The state of Washington has filed a lawsuit against T-Mobile, accusing the telecommunications giant of failing to protect the personal data of millions of residents before a significant data breach in August 2021. This cyberattack compromised the sensitive information of over 79 million customers across the U.S.
Washington Attorney General Bob Ferguson announced the legal action, stating that T-Mobile had long been aware of vulnerabilities in its cybersecurity systems but did not take sufficient action to address them. The lawsuit seeks financial penalties under Washington’s consumer protection laws and aims to mandate stronger cybersecurity measures at T-Mobile.
The 2021 breach marked the latest in a string of data security failures for T-Mobile, which has experienced at least five breaches since 2018. In this incident, hackers gained access to the company’s systems, stealing sensitive customer details, including names, birth dates, Social Security numbers, and driver’s license information. Portions of the stolen data were later posted on a well-known cybercriminal forum.
Ferguson criticized T-Mobile’s response to the breach, claiming the company downplayed its severity and failed to provide adequate notice to affected customers. He argued this left consumers ill-equipped to protect themselves against potential identity theft or fraud.
“This breach was entirely preventable,” Ferguson said in a press release. “T-Mobile had ample time to address critical weaknesses in its cybersecurity framework but failed to act.”

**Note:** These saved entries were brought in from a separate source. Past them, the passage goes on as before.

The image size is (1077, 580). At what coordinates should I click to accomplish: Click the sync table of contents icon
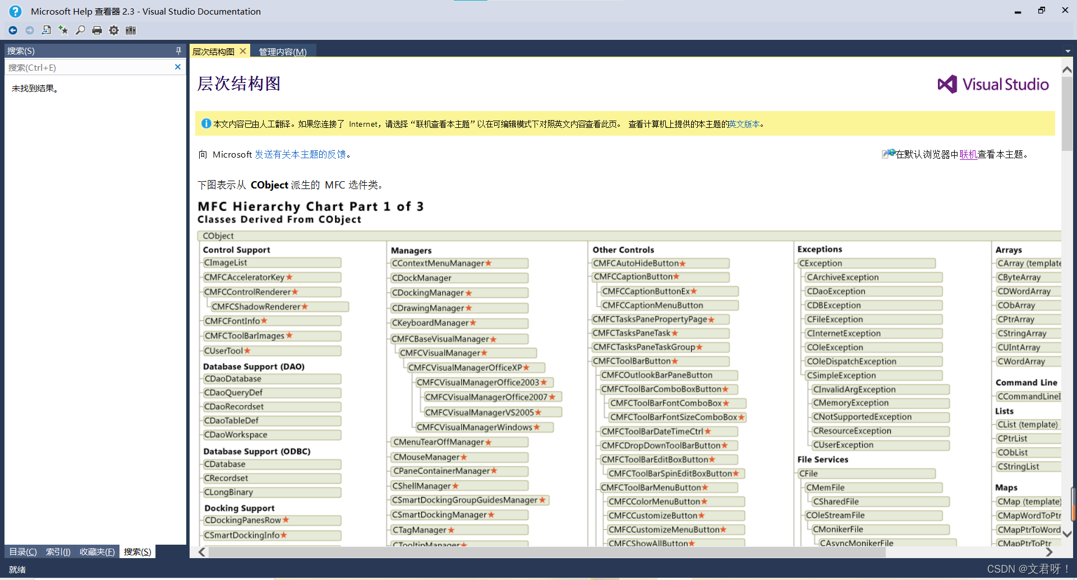47,30
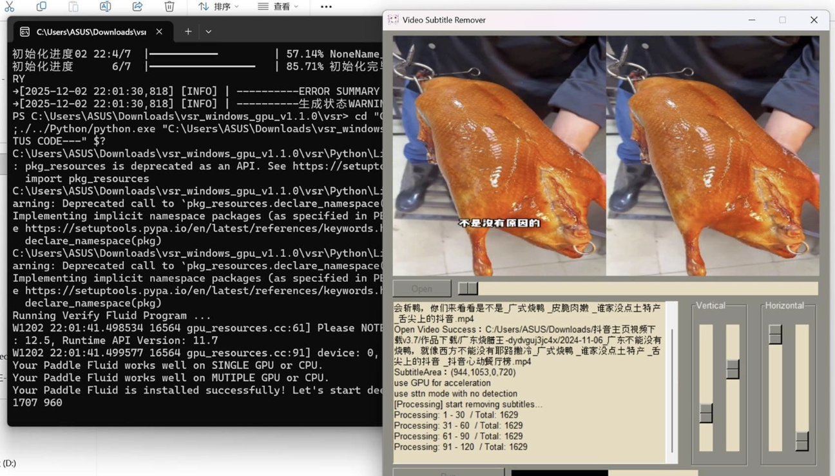Close the PowerShell terminal tab
The width and height of the screenshot is (835, 476).
pyautogui.click(x=159, y=32)
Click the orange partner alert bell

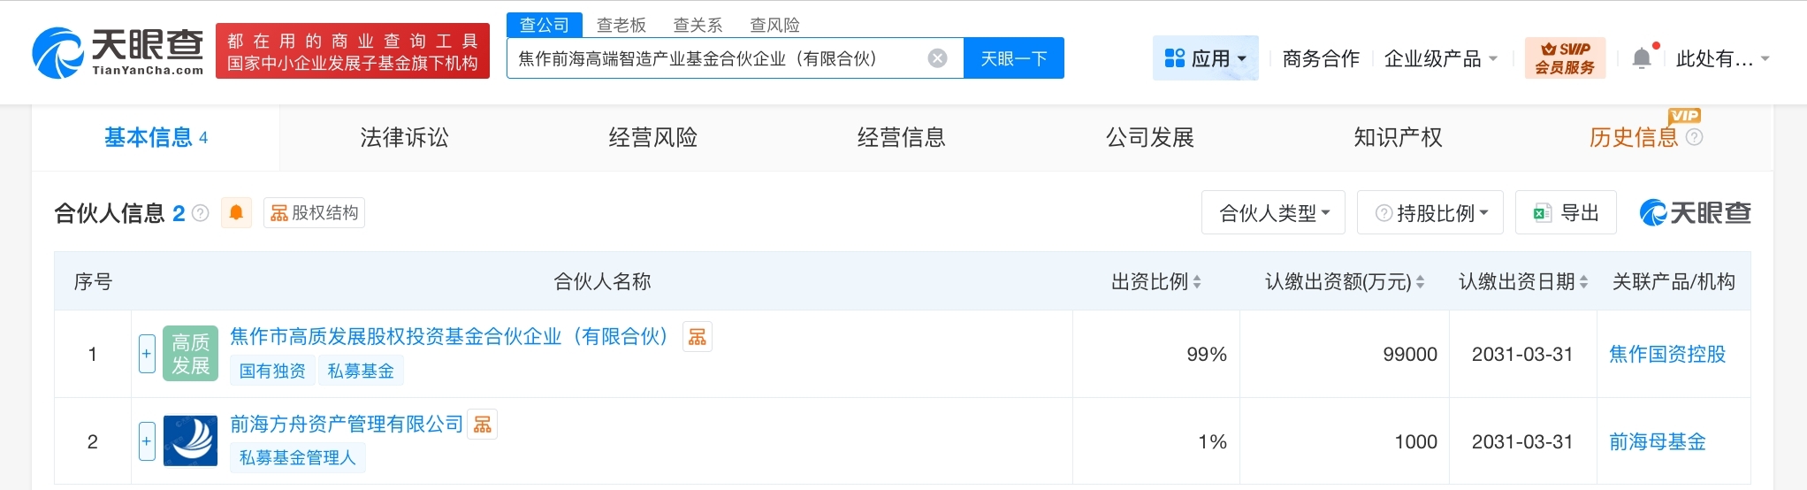[236, 213]
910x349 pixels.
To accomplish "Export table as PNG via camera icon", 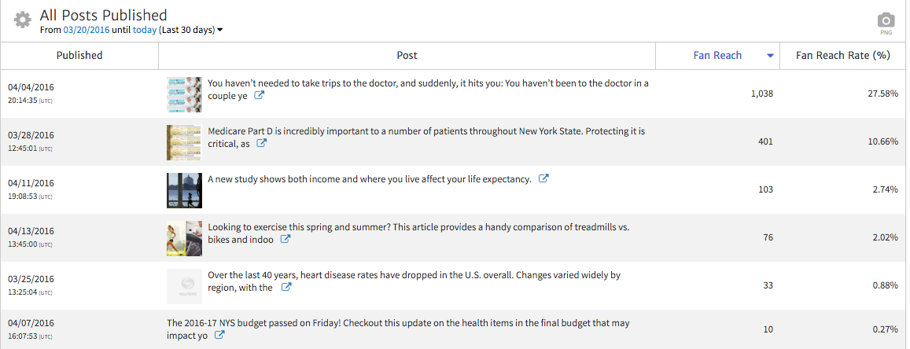I will (886, 21).
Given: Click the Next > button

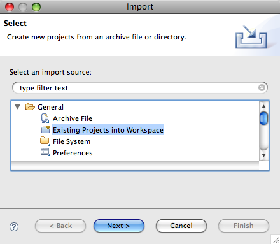Looking at the screenshot, I should point(119,226).
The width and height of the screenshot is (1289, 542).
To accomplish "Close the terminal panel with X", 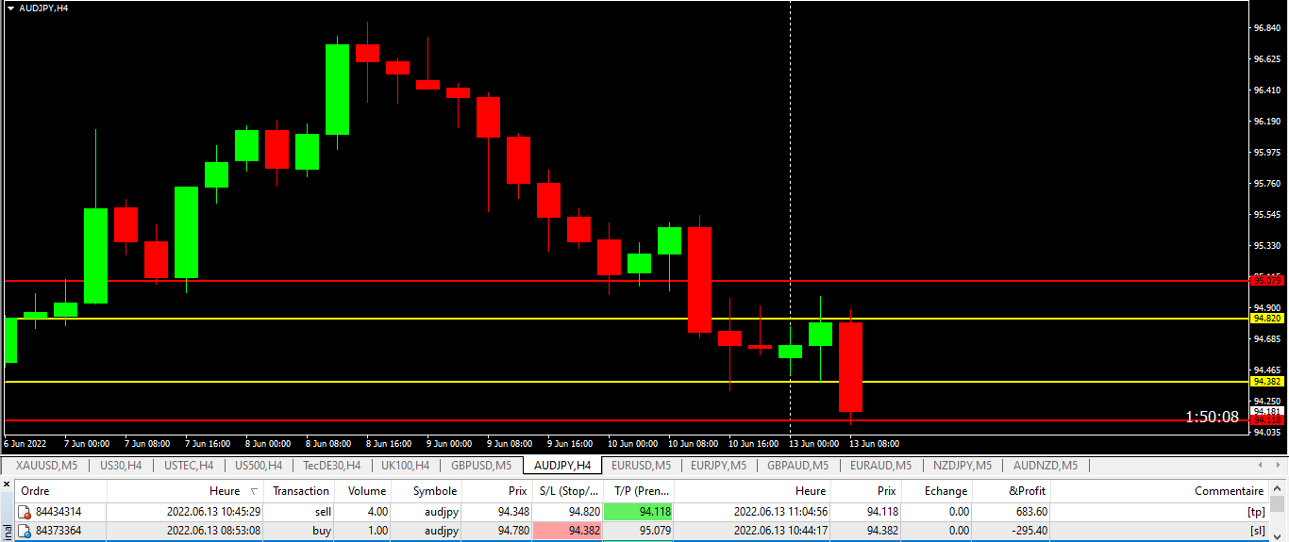I will point(8,484).
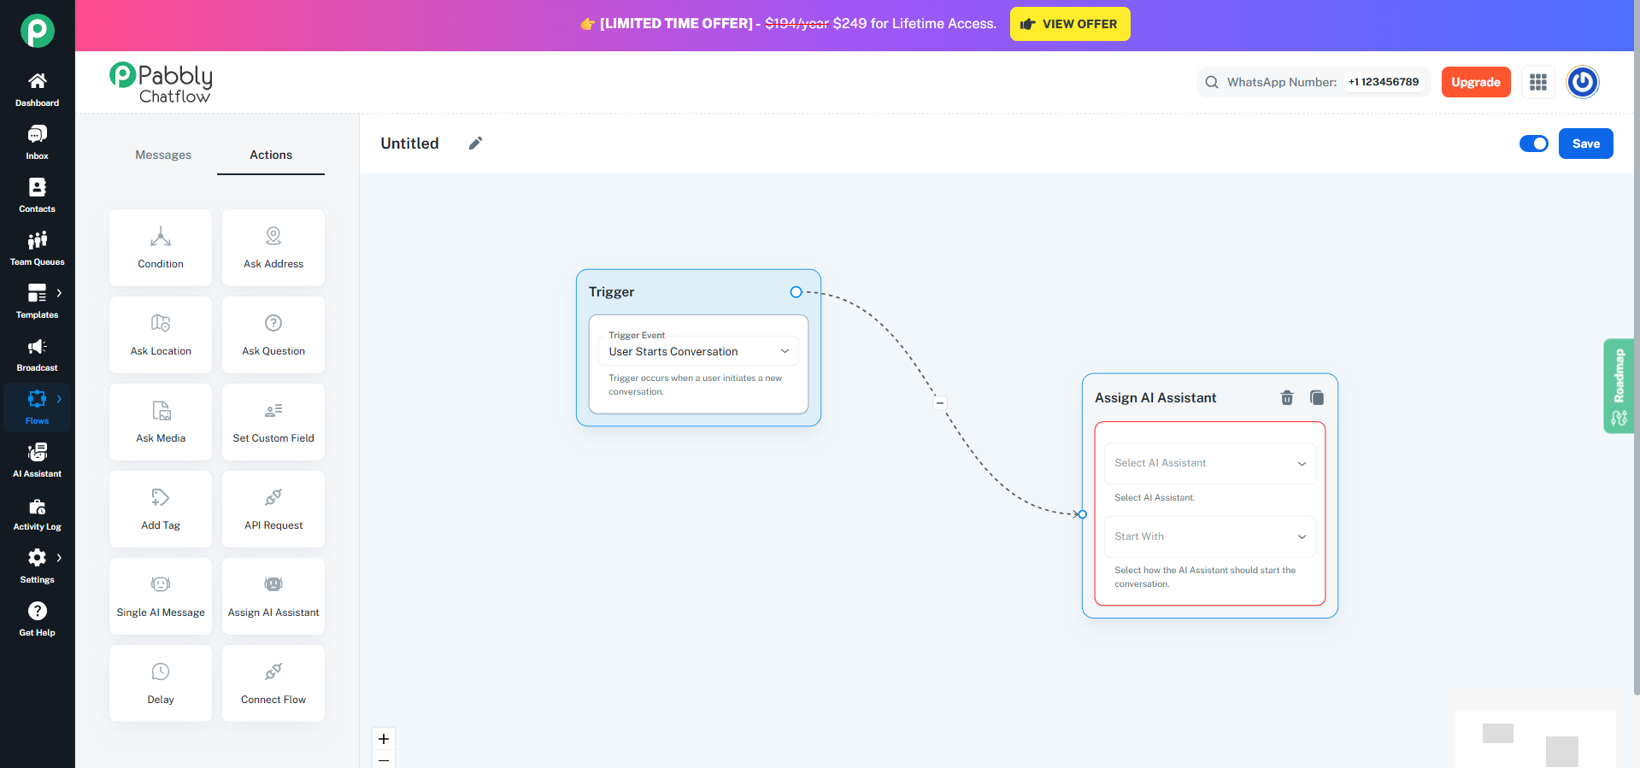Viewport: 1640px width, 768px height.
Task: Click the Trigger node output connector
Action: coord(796,292)
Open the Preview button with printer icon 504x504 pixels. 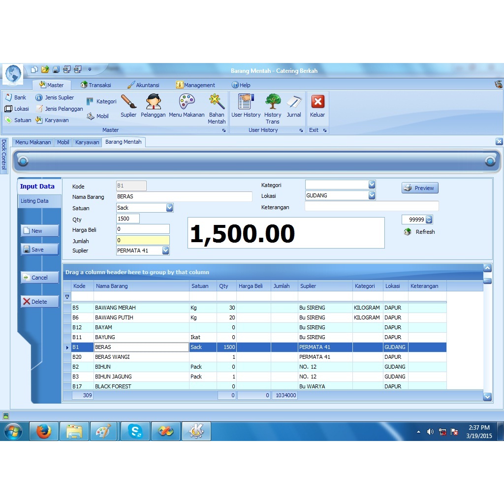[419, 188]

The lawsuit, filed in a federal court in Seattle, details alleged security flaws and internal practices that may have facilitated the hacker’s access. Key accusations include the use of weak login credentials, allowing unauthorized connections from outside the network, and failing to implement rate-limiting on login attempts, enabling unlimited guesses without locking accounts. The complaint also highlights T-Mobile’s inadequate monitoring systems, which allowed the breach to go undetected for an extended period.
The lawsuit further accuses T-Mobile of misrepresenting its cybersecurity measures and minimizing the risks posed to customers, including the presence of compromised data on the dark web.
T-Mobile initially declined to comment but later issued a statement through spokesperson Michelle Jacob, calling the lawsuit a “surprise.” The company expressed its willingness to resolve the issue and noted it had already cooperated with the FCC regarding the matter.
This legal challenge underscores the growing scrutiny of companies’ cybersecurity practices, especially when dealing with highly sensitive customer information.